Benford’s Law

by on 16 April 2012 · 24 comments

Here is a quick quiz. If you visit the Wikipedia page List of countries by GDP, you will find three lists ranking the countries of the world in terms of their Gross Domestic Product (GDP), each list corresponding to a different source of the data. If you pick the list according to the CIA (let’s face it, the CIA just sounds more exciting than the IMF or the World Bank), you should have a list of figures (denominated in US dollars) for 216 countries. Ignore the fact that the European Union is in the list along with the individual counties, and think about the first digit of each of the GDP values. What proportion of the data points start with 1? How about 2? Or 3 through to 9?

If you think they would all be about the same, you have not come across Benford’s Law. In fact, far more of the national GDP figures start with 1 than any other digit and fewer start with 9 than any other digit. The columns in the chart below shows the distribution of the leading digits (I will explain the dots and bars in a moment).

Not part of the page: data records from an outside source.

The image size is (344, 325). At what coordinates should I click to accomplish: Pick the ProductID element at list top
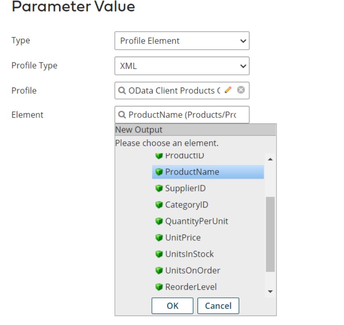[x=184, y=156]
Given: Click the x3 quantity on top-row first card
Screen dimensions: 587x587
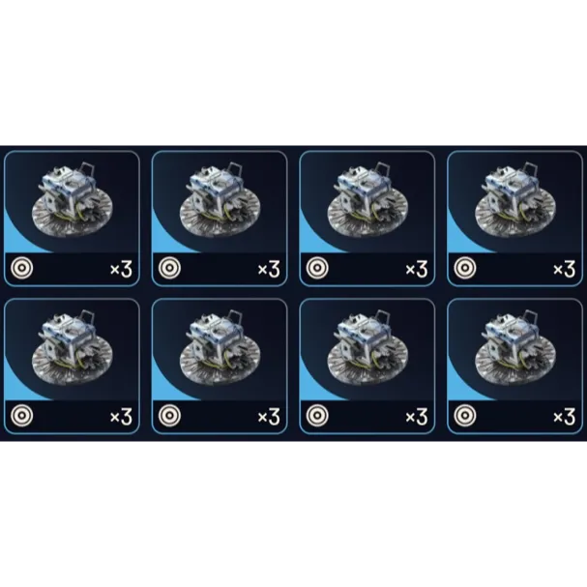Looking at the screenshot, I should pos(121,269).
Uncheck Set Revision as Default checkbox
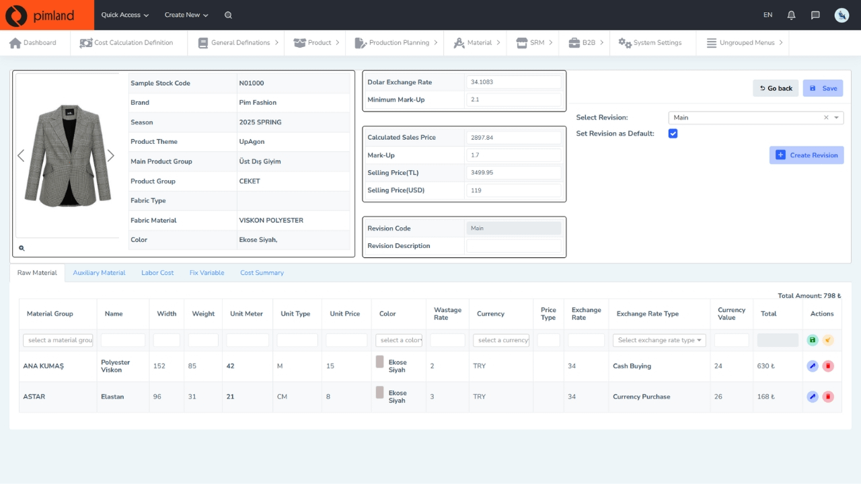 673,134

Distribution of leading digits of GDP for 216 countries (in US\$)

This phenomenon is not unique to GDP. Indeed a 1937 paper described a similar pattern of leading digit frequencies across a baffling array of measurements, including areas of rivers, street addresses of “American men of Science” and numbers appearing in front-page newspaper stories. The paper was titled “The Law of Anomalous Numbers” and was written by Frank Benford, who thereby gave his name to the phenomenon.

Benford’s Law of Anomalous Numbers states that that for many datasets, the proportion of data points with leading digit n will be approximated by

log10(n+1) – log10(n).

So, around 30.1% of the data should start with a 1, while only around 4.6% should start with a 9. The horizontal lines in the chart above show these theoretical proportions. It would appear that the GDP data features more leading 2s and fewer leading 3s than Benford’s Law would predict, but it is a relatively small sample of data, so some variation from the theoretical distribution should be expected.

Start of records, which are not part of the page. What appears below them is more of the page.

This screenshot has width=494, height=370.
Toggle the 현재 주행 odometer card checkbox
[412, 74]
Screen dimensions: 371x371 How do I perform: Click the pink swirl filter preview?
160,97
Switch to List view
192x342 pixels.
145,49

As a variation of the usual tests of Benford’s Law, I thought I would choose a rather modern data set to test it on: Twitter follower numbers. Fortunately, there is an R package perfectly suited to this task: twitteR. With twitteR installed, I looked at all of the twitter users who follow @stubbornmule and recorded how many users follow each of them. With only a relatively small follower base, this gave me a set of 342 data points which follows Benford’s Law remarkably well.

;

Distribution of leading digits of follower counts

As a measure of how well the data follows Benford’s Law, I have adopted the approach described by Rachel Fewster in her excellent paper A Simple Explanation of Benford’s Law. For the statistically-minded, this involves defining a chi-squared statistic which measures “badness” of Benford fit. This statistic provides a “p value” which you can think of as the probability that Benford’s Law could produce a distribution that looks like your data set. The follower-count for @stubbornmule is a very high 0.97, which shows a very good fit to the law. By way of contrast, if those 342 data points had a uniform distribution of leading digits, the p value would be less than 10-15, which would be a convincing violation of Benford’s Law.

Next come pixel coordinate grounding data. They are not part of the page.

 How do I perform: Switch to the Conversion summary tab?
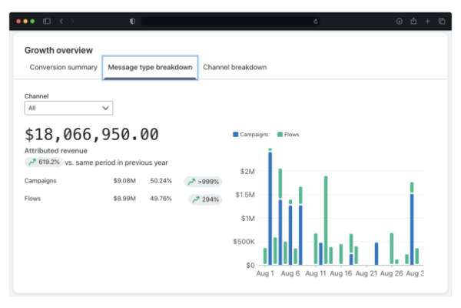63,68
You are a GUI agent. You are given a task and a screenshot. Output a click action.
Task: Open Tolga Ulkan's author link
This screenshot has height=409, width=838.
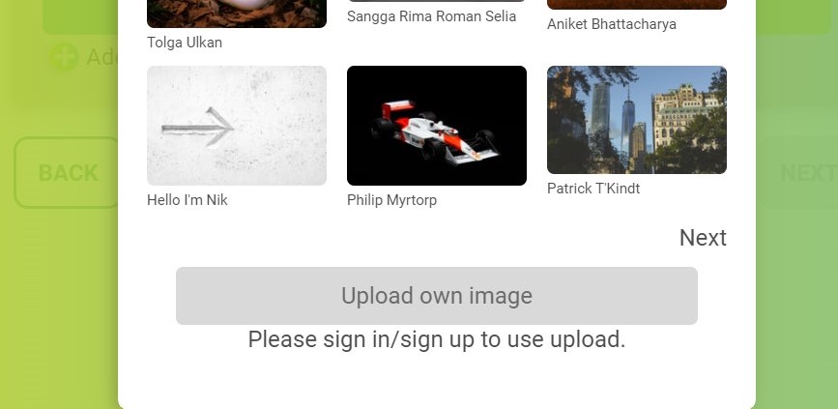(x=185, y=43)
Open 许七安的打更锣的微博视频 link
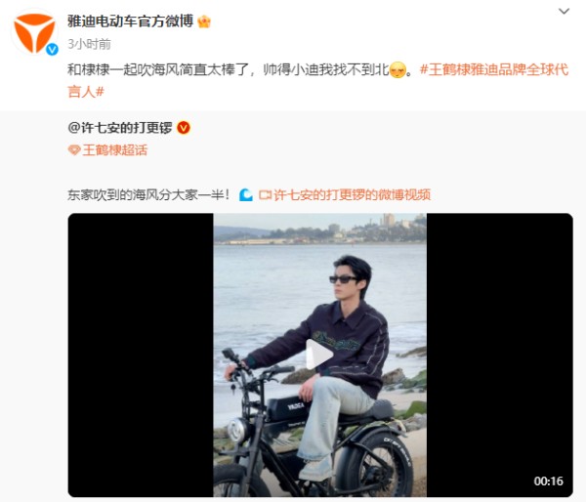The width and height of the screenshot is (586, 502). click(352, 194)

Since so many data sets do follow Benford’s Law, this kind of statistical analysis has been used to detect fraud. If you were a budding Enron-style accountant set on falsifying your company’s accounts, you may not be aware of Benford’s Law. As a result, you may end up inventing too many figures starting with 9 and not enough starting with 1. Exactly this style of analysis is described in the 2004 paper The Effective Use of Benford’s Law to Assist in Detecting Fraud in Accounting Data by Durtshi, Hillison and Pacini.

By this point, you are probably asking one question: why does it work? It is an excellent question, and a surprisingly difficult and somewhat controversial one. At current count, an online bibliography of papers on Benford Law lists 657 papers on the subject. For me, the best explanation is Fewster’s “simple explanation” which is based her “Law of the Stripey Hat”. However simple it may be, it warrants a blog post of its own, so I will be keeping you in suspense a little longer. In the process, I will also explain some circumstances in which you should not expect Benford’s Law to hold (as an example, think about phone numbers in a telephone book).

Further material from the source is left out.